● Problem
Convert every line of the material below into a Markdown table with the columns Row and Line, numbering the rows and skipping blank lines. Leave the pictures out of the table.

####

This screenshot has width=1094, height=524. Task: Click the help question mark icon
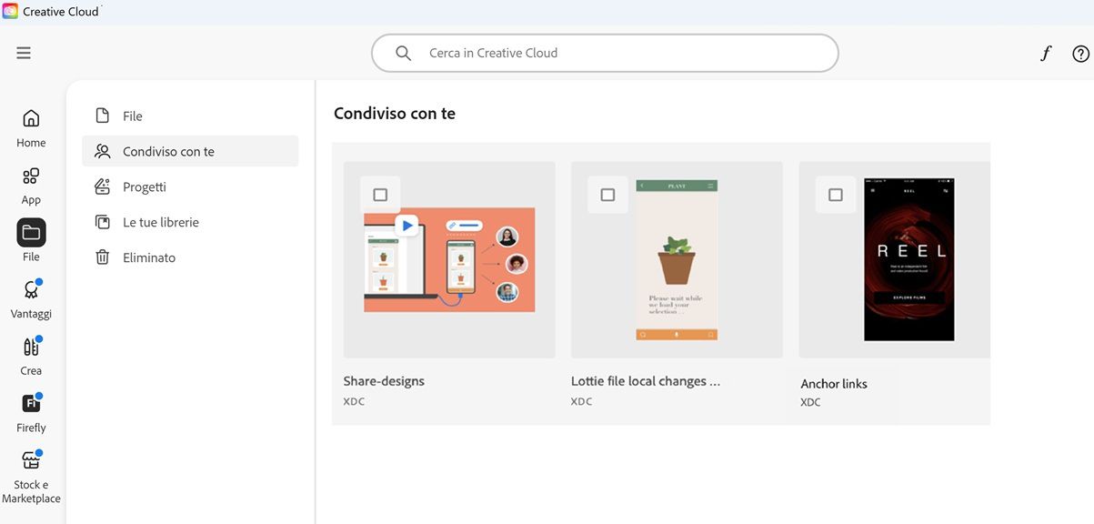click(1080, 54)
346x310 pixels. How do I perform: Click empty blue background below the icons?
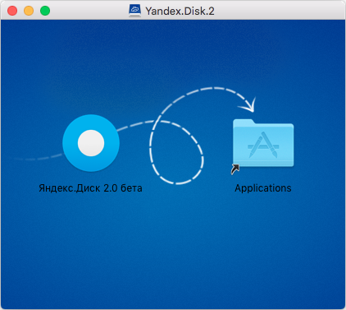point(173,247)
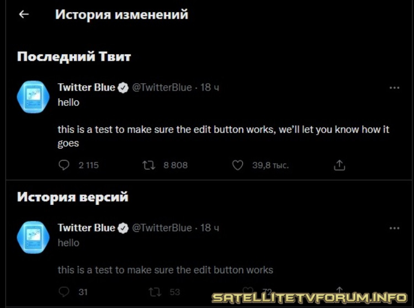Retweet icon showing 53 retweets
Viewport: 414px width, 308px height.
[x=155, y=292]
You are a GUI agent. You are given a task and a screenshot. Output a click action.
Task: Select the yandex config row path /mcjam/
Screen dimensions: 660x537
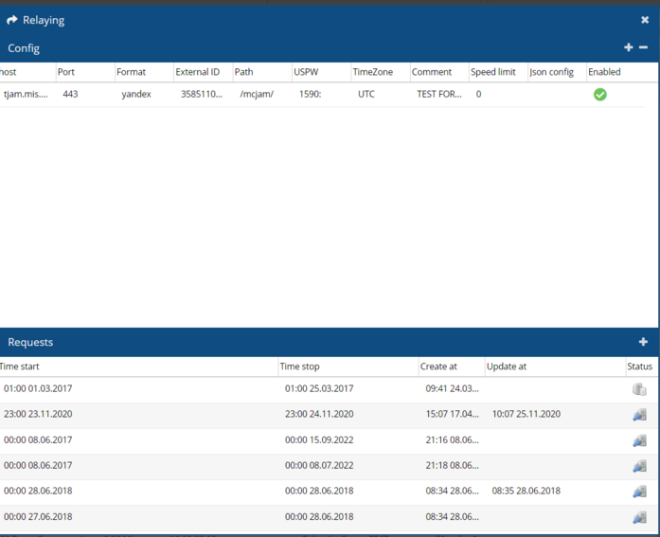tap(256, 95)
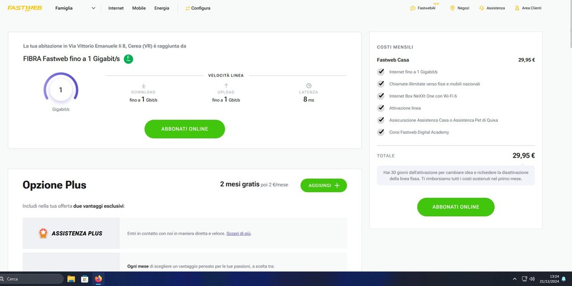Image resolution: width=572 pixels, height=286 pixels.
Task: Click the Windows Cerca search box
Action: tap(32, 279)
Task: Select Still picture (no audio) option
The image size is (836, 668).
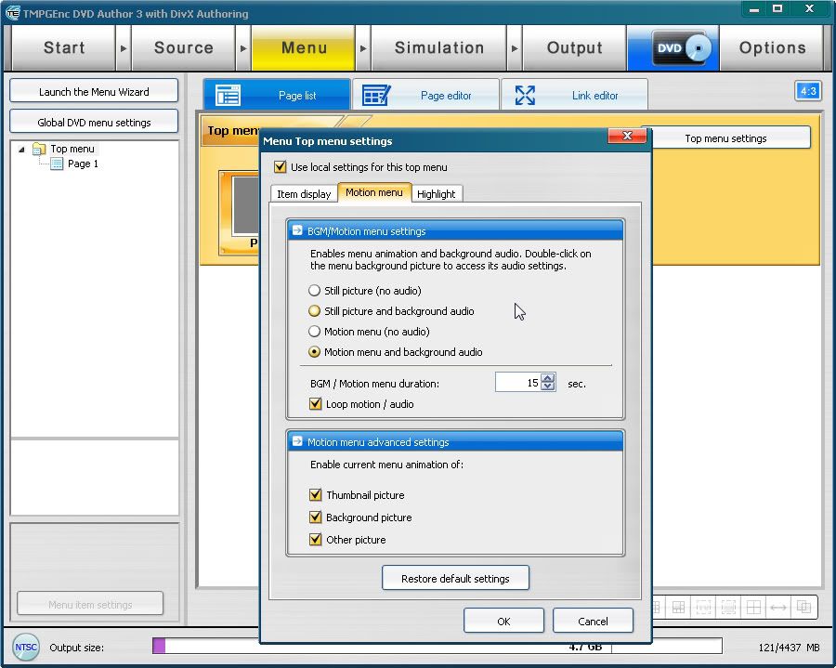Action: (315, 291)
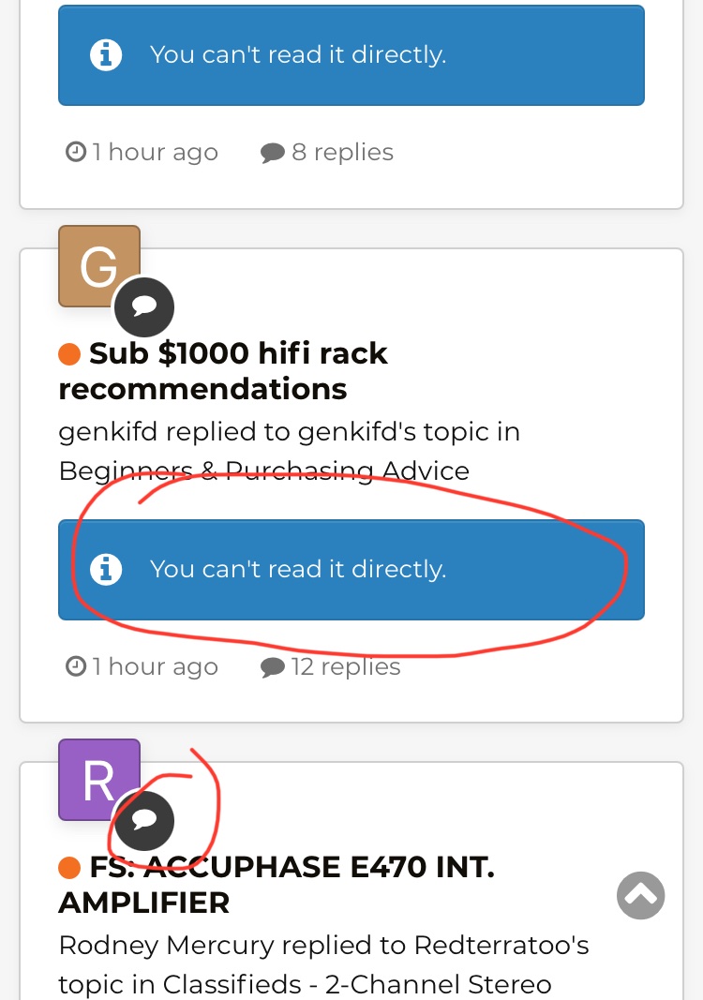Click the orange unread dot beside "Sub $1000 hifi rack"
This screenshot has height=1000, width=703.
(68, 354)
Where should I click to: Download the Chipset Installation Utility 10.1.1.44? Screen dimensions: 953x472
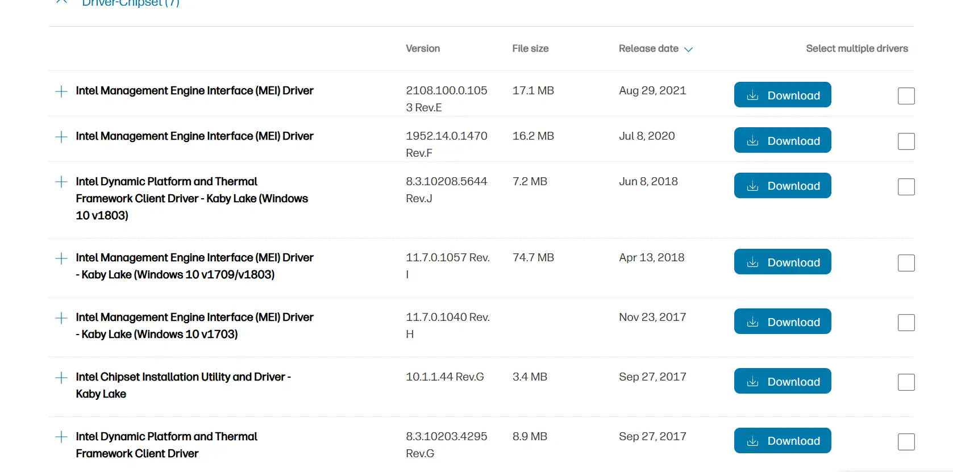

####

● Written solution
| Row | Line |
|---|---|
| 1 | This screenshot has width=1094, height=524. Task: Click the help question mark icon |
| 2 | click(1080, 54) |
| 3 | 346x310 pixels. How do I perform: Click empty blue background below the icons? |
| 4 | point(173,247) |
| 5 | Retweet icon showing 53 retweets |
| 6 | Viewport: 414px width, 308px height. |
| 7 | [x=155, y=292] |
| 8 | You are a GUI agent. You are given a task and a screenshot. Output a click action. |
| 9 | Task: Select the yandex config row path /mcjam/ |
| 10 | Screen dimensions: 660x537 |
| 11 | tap(256, 95) |
| 12 | Image resolution: width=572 pixels, height=286 pixels. |
| 13 | Task: Click the Windows Cerca search box |
| 14 | Action: tap(32, 279) |
| 15 | Task: Select Still picture (no audio) option |
| 16 | The image size is (836, 668). |
| 17 | Action: (315, 291) |
| 18 | Click the orange unread dot beside "Sub $1000 hifi rack" |
| 19 | This screenshot has height=1000, width=703. |
| 20 | (68, 354) |
| 21 | Where should I click to: Download the Chipset Installation Utility 10.1.1.44? Screen dimensions: 953x472 |